Exercise objective: Taking the entries below, transcribe only the lines starting with the one with "Task: Open stats" and going on through the one with "Given: Click the", exactly as written, without the pictures.

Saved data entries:
%%

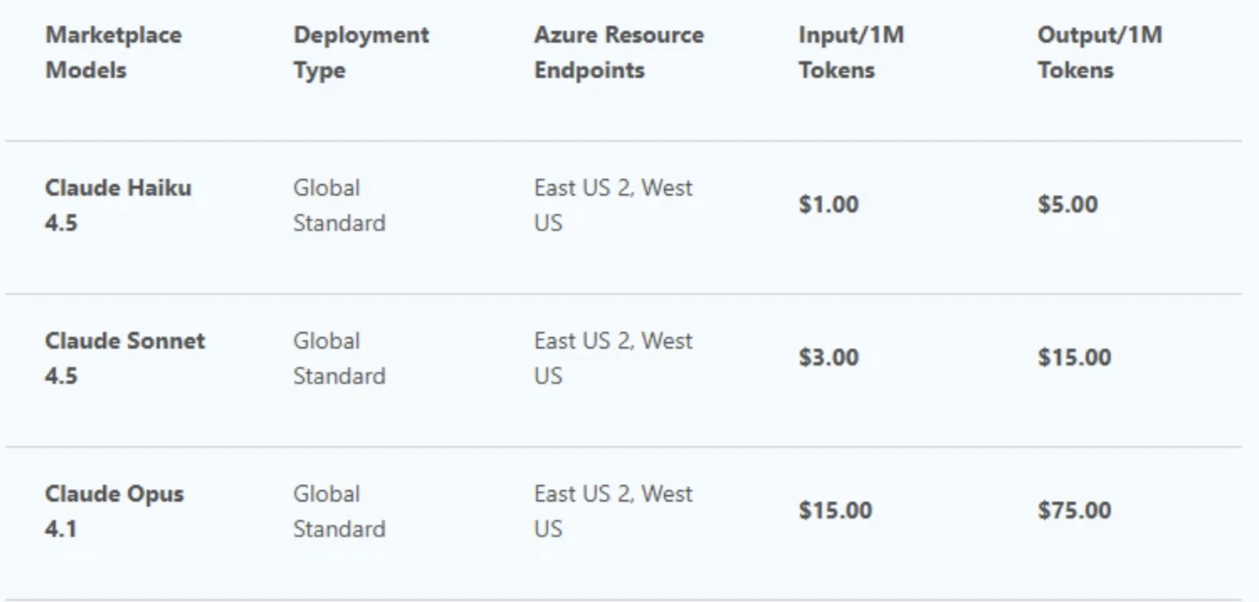Click the Output/1M Tokens column header
Screen dimensions: 1259x602
1100,53
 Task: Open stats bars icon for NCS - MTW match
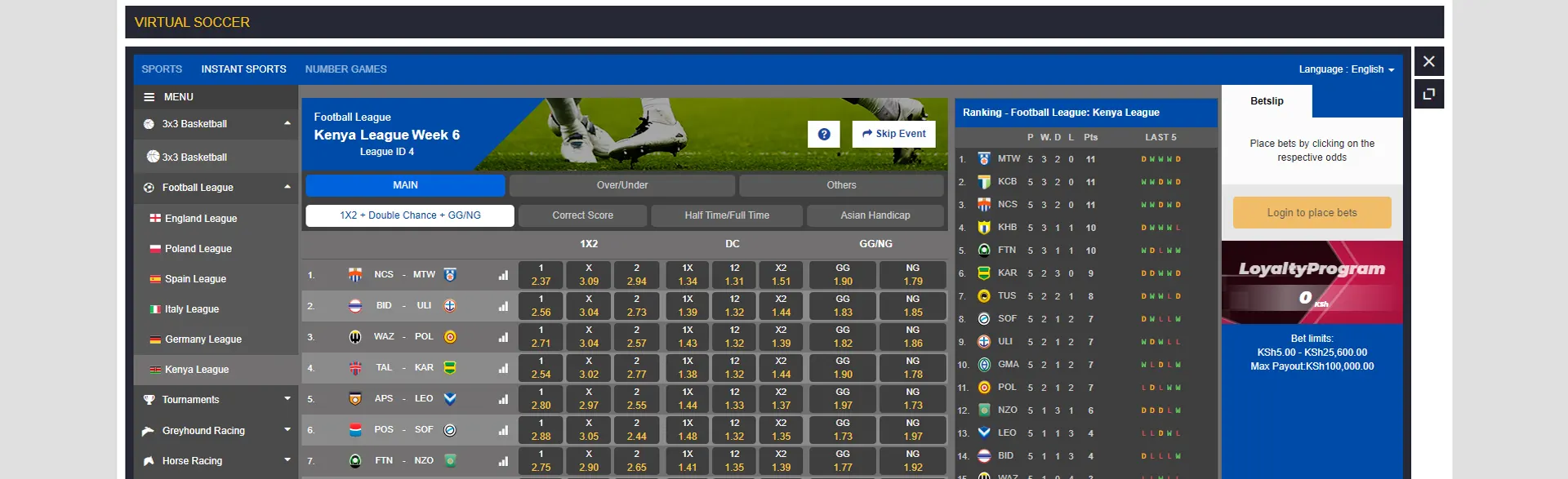(x=503, y=275)
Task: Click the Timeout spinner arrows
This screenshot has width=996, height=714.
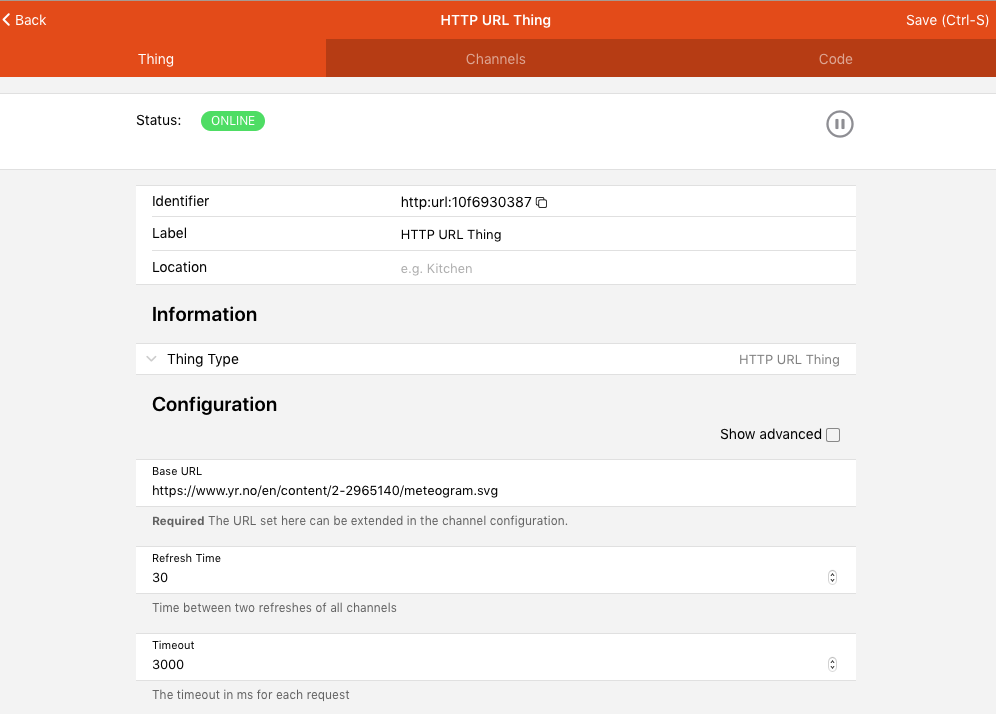Action: (832, 665)
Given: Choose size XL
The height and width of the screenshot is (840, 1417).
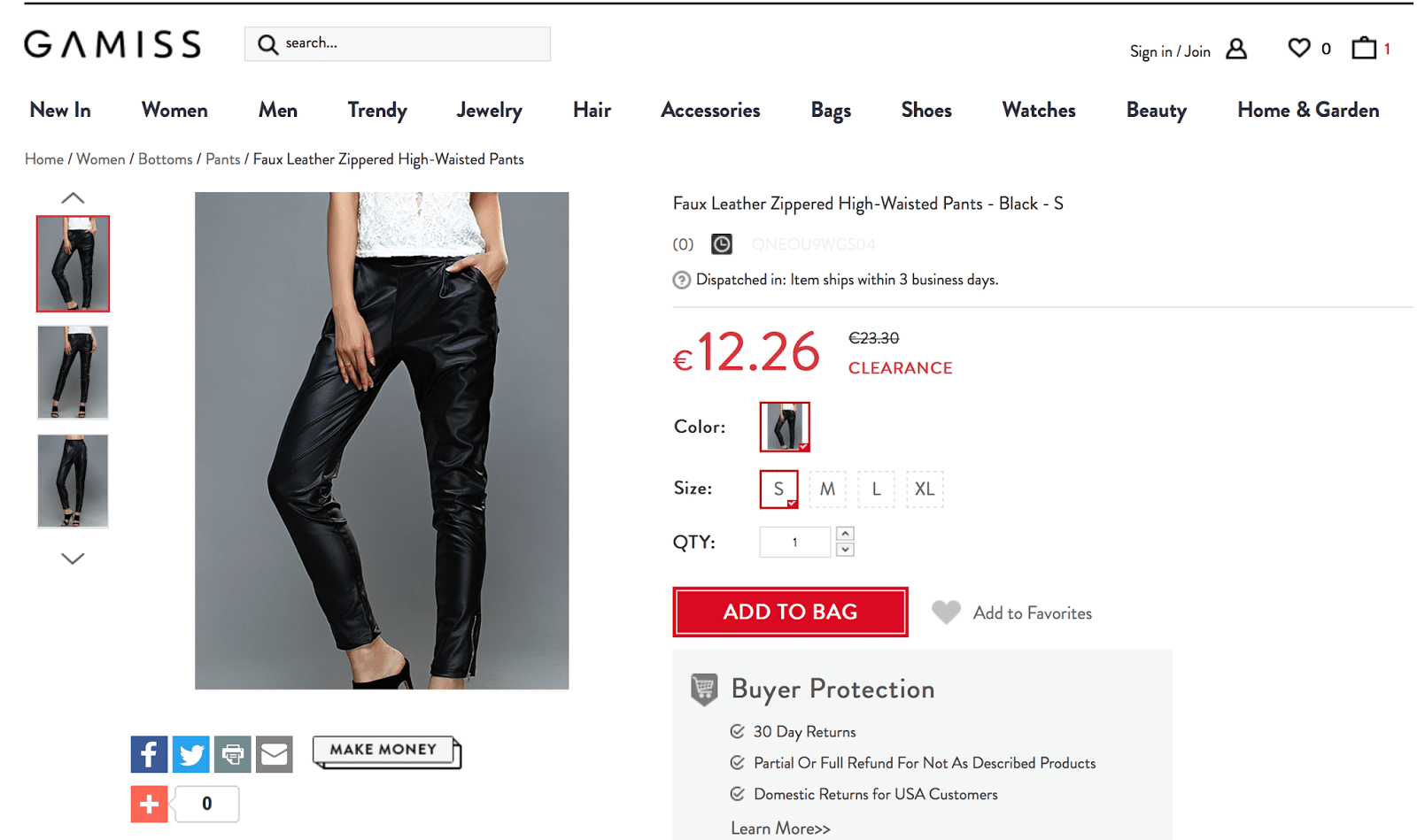Looking at the screenshot, I should coord(925,489).
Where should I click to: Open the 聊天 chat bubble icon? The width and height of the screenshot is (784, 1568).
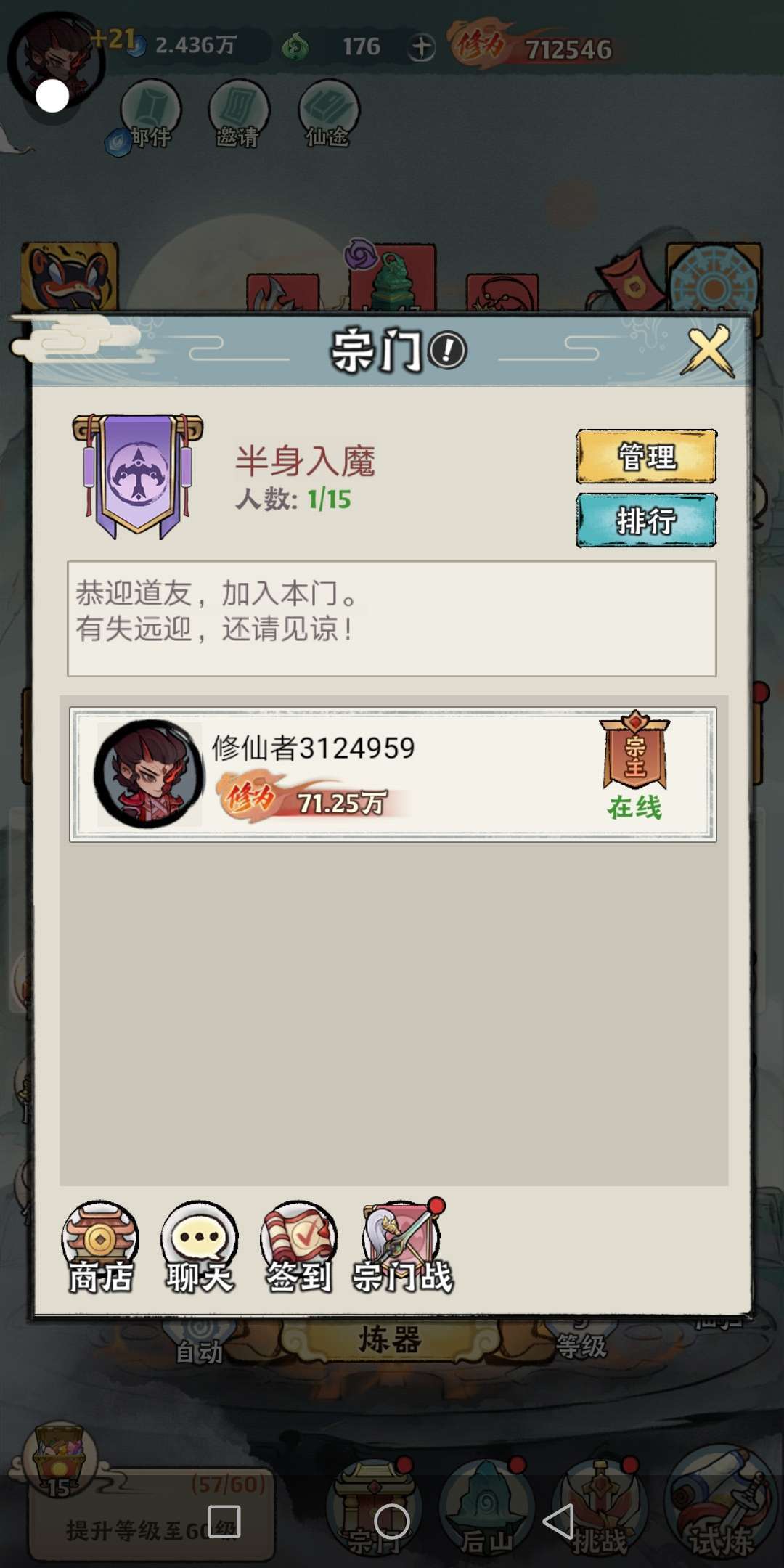click(200, 1247)
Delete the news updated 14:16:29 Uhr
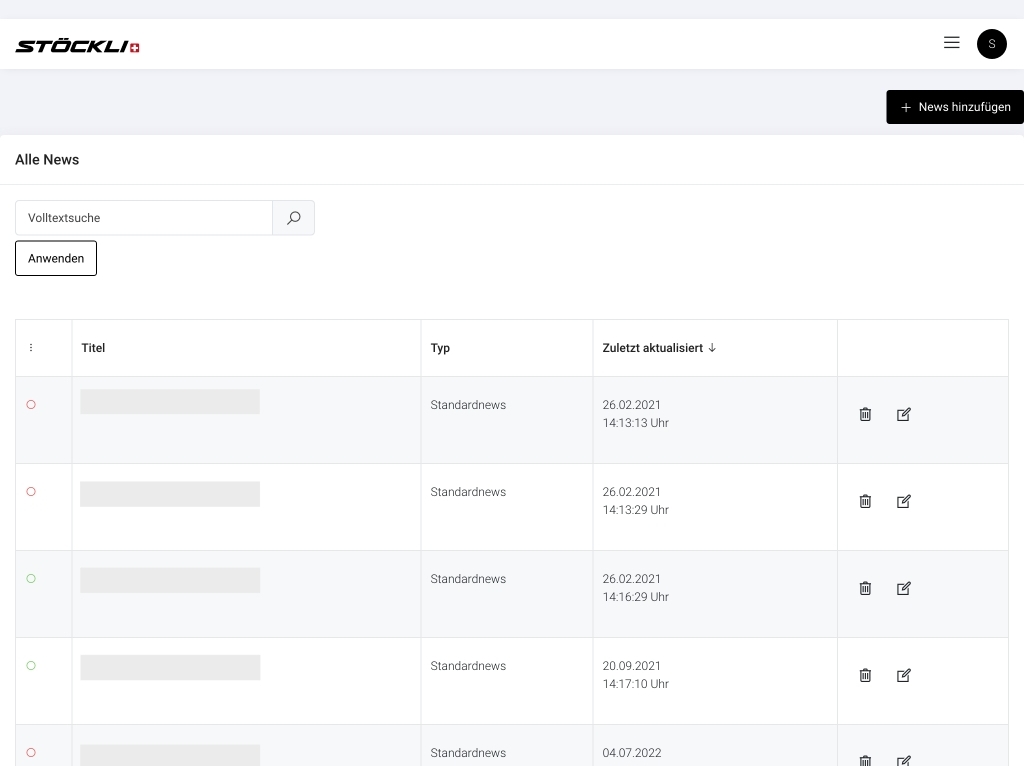This screenshot has width=1024, height=766. (x=865, y=588)
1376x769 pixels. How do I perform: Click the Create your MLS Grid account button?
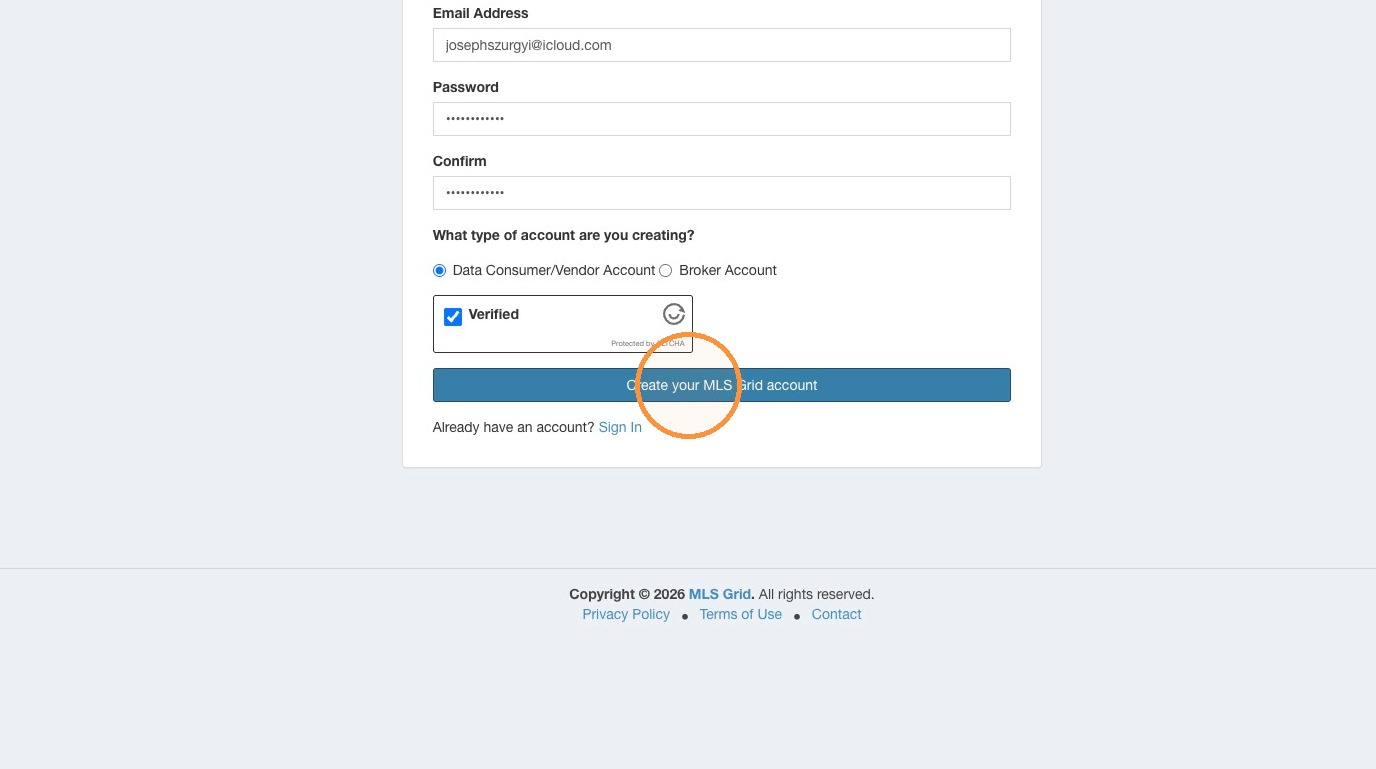pyautogui.click(x=722, y=385)
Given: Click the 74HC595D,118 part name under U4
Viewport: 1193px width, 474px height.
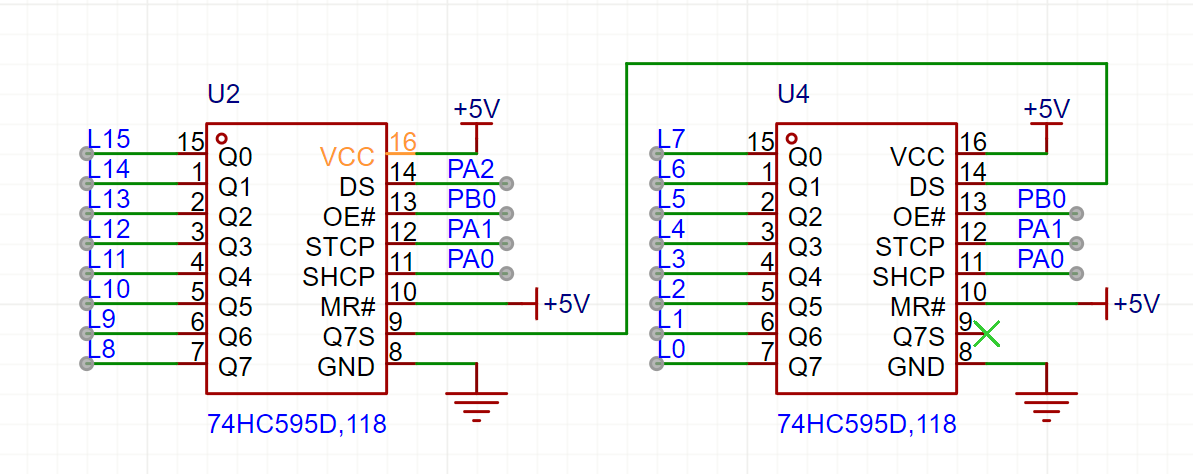Looking at the screenshot, I should click(866, 424).
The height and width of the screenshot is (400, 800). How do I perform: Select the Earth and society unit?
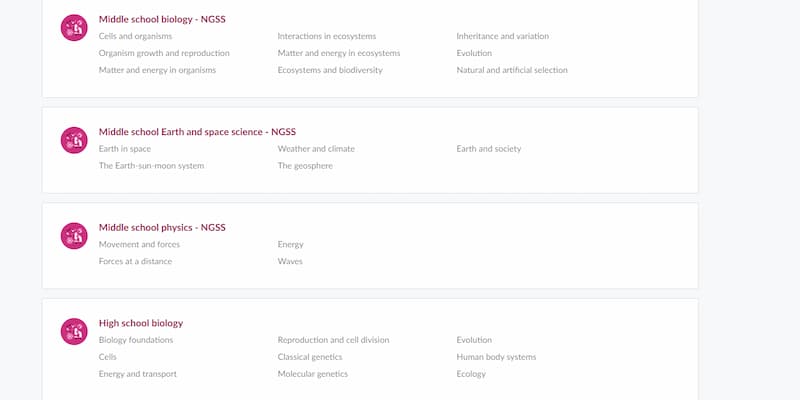coord(489,149)

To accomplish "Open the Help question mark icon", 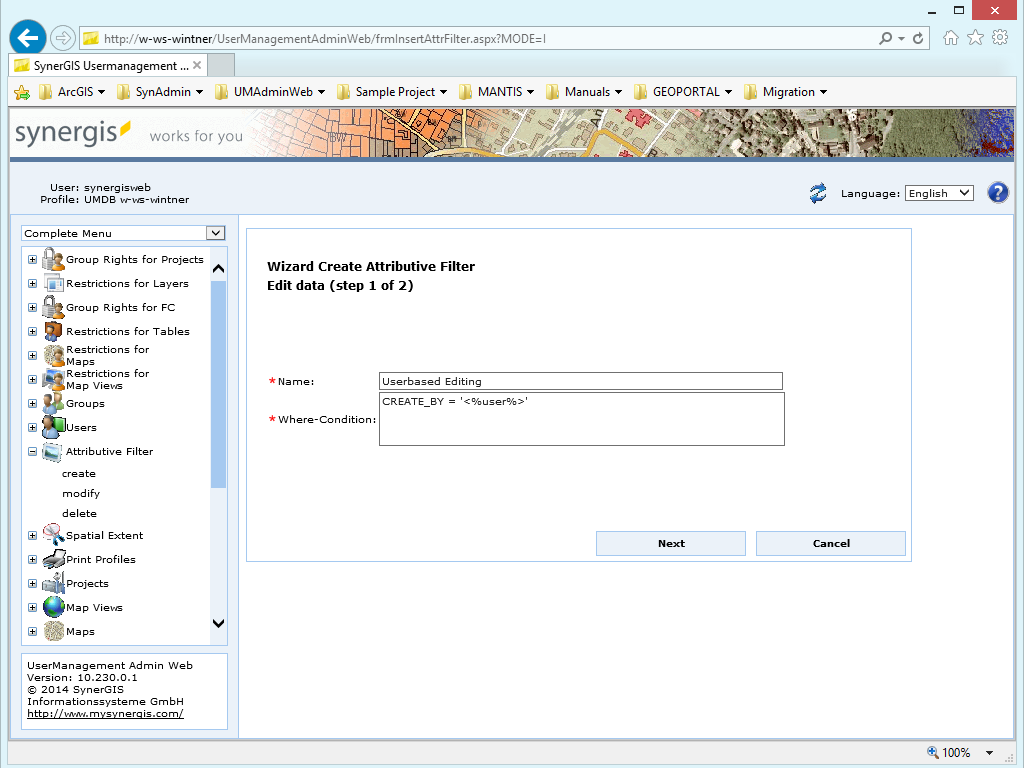I will (x=998, y=192).
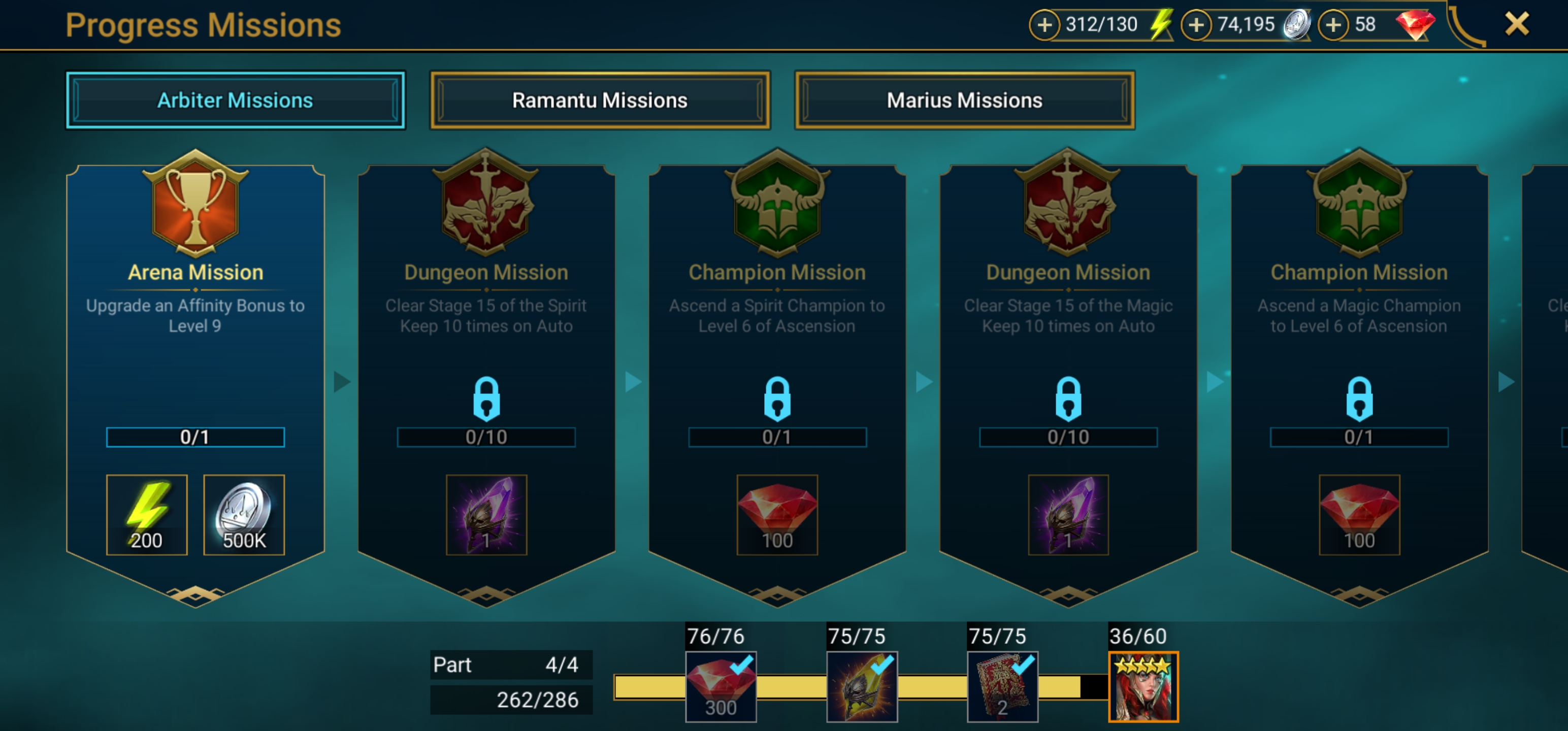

%%

Answer for this exercise:
 Task: Open stats bars icon for NCS - MTW match
(x=503, y=275)
Task: Click the Timeout spinner arrows
This screenshot has width=996, height=714.
Action: (832, 665)
Given: Choose size XL
The height and width of the screenshot is (840, 1417).
Looking at the screenshot, I should coord(925,489).
Where should I click to: Open the 聊天 chat bubble icon? The width and height of the screenshot is (784, 1568).
click(200, 1247)
Delete the news updated 14:16:29 Uhr
This screenshot has width=1024, height=766. (x=865, y=588)
1376x769 pixels. How do I perform: Click the Create your MLS Grid account button?
pyautogui.click(x=722, y=385)
Given: Click the 74HC595D,118 part name under U4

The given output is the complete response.